Vancouver Symphony Orchestra
A Tribute to Ray Charles

Dates and Venue 19 & 20 November 2010 at 8pm | Orpheum Theatre

Conductor Jeff Tyzik Featured performer Ellis Hall, vocals

Reviewer John Jane


Tribute concerts generally fall into two distinct categories. The bad ones are typically hackneyed impersonations of a popular artist’s style and physicality with varying degrees of accuracy. The good ones focus on the music that evokes the spirit and talent of a unique artist. Thankfully, this concert, a tribute to the genius Ray Charles fell in the latter.

Master musician Ellis Hall, would seem an obvious choice to perform a selection of the late, great singer’s best known songs. Aside from the most obvious commonality (both lost their sight to congenital glaucoma when very young), their personal connection goes deeper. They both hail from the state of Georgia and became close friends when the younger man signed on with Charles’s record label.

Hall performed Hit the Road Jack, I Can't Stop Loving You, Unchain my Heart and other Charles classics with the Vancouver Symphony Orchestra and his Raelettes-styled vocal trio which consists of his daughter Wendisue Hall, Sandra Simmons-Williams and Cristi Black. The program was conducted by Jeff Tyzik, who owns a pretty impressive jazz and pops catalogue himself.

Hall doesn’t mimic the Ray Charles voice - his vocal style is actually closer to that of Stevie Wonder. Nor, does like to use the word “tribute;” he prefers to call his show “a journey of soul and love.”

One of the evening’s high points was when the multi-instrumentalist picked up a guitar and accompanied himself on one of his own songs, the plaintive Girl, you're not in Kansas Anymore. Despite some lack of mobility on stage Hall enjoys engaging the audience in flippant banter. With the last tune in his regular programme, he mobilized the audience in adding their vocal strength in What’d I Say.

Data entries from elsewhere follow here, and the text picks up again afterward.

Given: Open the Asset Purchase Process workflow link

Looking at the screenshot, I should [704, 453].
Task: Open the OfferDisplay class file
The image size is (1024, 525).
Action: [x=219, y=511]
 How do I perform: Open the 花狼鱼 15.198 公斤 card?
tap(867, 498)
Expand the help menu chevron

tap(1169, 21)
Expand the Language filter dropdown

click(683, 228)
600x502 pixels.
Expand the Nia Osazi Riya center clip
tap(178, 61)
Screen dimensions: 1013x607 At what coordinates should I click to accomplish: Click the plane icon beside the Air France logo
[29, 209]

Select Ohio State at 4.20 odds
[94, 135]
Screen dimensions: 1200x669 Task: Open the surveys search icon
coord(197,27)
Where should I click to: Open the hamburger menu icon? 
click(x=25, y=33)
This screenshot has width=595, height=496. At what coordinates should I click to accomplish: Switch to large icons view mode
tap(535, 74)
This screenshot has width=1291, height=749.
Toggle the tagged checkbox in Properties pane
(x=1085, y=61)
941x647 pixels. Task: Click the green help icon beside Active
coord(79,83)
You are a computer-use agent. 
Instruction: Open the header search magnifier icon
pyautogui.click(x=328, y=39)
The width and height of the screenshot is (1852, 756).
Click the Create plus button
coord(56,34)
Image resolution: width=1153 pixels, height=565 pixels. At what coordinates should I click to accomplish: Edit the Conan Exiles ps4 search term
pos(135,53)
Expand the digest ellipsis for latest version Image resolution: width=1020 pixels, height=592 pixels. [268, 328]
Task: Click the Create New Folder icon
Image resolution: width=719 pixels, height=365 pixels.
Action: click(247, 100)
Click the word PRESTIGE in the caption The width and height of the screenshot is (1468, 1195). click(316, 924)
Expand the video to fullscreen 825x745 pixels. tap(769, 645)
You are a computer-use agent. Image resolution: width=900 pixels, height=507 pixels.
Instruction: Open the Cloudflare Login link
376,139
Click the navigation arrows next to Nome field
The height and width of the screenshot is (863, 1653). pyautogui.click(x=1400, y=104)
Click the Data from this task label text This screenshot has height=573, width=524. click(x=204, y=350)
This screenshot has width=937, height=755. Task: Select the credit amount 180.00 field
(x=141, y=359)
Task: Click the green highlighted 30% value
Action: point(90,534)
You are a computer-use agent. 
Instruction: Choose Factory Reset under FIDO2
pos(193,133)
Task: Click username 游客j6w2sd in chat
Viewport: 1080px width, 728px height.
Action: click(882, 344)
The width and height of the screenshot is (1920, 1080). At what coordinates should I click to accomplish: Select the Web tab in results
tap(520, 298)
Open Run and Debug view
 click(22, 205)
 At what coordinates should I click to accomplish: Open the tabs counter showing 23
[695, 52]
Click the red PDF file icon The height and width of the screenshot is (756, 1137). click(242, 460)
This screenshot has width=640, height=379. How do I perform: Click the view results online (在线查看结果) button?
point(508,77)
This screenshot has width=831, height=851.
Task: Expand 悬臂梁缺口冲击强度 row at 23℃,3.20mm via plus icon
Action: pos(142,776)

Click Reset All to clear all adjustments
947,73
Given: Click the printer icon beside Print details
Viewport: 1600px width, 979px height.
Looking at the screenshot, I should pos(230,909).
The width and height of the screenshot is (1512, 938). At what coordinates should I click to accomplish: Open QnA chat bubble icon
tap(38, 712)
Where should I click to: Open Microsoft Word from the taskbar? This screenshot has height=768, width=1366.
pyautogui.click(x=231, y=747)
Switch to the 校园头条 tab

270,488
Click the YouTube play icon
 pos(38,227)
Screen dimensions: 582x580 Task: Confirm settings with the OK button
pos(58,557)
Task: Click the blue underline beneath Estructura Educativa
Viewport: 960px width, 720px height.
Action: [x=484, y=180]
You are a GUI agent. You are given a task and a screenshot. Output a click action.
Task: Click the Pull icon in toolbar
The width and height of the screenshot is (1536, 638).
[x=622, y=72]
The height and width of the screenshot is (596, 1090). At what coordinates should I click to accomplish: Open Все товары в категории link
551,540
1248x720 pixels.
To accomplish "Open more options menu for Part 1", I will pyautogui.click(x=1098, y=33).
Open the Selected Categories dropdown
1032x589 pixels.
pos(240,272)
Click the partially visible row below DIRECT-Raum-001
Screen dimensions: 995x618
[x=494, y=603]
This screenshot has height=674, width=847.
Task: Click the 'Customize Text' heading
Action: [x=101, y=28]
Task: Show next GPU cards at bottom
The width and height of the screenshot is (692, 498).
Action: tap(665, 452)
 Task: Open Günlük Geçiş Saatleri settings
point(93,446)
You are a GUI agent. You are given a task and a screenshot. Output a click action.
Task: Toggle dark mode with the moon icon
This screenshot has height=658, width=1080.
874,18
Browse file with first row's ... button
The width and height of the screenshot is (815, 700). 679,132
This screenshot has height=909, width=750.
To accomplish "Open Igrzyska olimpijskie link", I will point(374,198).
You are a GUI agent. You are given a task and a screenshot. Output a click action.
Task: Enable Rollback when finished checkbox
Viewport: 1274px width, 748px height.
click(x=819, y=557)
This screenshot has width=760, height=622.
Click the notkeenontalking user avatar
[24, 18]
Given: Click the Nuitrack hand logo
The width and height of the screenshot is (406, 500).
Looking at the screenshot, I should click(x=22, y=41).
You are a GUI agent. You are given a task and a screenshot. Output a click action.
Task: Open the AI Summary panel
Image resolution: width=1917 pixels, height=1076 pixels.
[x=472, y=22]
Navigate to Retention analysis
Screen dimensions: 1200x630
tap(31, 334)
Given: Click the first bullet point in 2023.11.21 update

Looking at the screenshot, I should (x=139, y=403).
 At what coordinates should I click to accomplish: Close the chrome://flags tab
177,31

Maestro Tyzik kicked off the evening with a swing rendition of A Fifth of Beethoven featuring guest musician Tilden Webb on electric keyboard. The orchestra continued in the ‘Pops’ vein, giving the audience an opportunity to play “guess-that-tune” with a couple of foot-stomping medleys. The first, a selection of essentially Motown tunes from the seventies; the second, a puissant potpourri of instrumental hits from the same period that included Watermelon Man and The Hustle.